:: RECORDS SUPPLIED ::

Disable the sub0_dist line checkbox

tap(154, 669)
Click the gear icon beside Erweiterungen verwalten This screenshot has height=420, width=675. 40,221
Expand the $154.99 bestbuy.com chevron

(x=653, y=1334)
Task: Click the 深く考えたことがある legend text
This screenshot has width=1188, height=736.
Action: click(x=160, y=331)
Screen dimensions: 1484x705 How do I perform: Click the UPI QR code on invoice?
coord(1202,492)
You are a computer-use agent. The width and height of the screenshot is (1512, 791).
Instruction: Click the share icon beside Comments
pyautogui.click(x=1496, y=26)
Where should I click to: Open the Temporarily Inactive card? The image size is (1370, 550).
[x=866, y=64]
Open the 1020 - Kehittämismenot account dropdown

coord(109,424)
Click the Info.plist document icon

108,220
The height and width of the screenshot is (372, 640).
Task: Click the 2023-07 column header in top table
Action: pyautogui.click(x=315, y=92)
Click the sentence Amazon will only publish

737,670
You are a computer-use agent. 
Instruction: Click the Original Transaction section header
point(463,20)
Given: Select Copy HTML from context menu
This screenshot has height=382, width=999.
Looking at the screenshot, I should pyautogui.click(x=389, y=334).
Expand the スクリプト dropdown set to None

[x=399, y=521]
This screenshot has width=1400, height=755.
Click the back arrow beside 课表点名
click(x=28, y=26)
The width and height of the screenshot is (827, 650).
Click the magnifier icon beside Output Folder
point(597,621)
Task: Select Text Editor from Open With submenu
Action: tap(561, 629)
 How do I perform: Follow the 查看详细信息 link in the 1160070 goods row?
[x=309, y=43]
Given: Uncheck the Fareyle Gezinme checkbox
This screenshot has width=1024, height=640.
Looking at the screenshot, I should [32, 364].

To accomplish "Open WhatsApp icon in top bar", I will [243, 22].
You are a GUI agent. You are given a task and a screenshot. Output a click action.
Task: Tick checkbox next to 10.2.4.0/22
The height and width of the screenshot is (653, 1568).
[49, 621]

:::

| WORK REQUEST |
Starting with the line that contains "The height and width of the screenshot is (653, 1568).", restate every line up to and including the last one above, exactly.

| SOLUTION TO THE EXERCISE |
The height and width of the screenshot is (653, 1568).
[49, 621]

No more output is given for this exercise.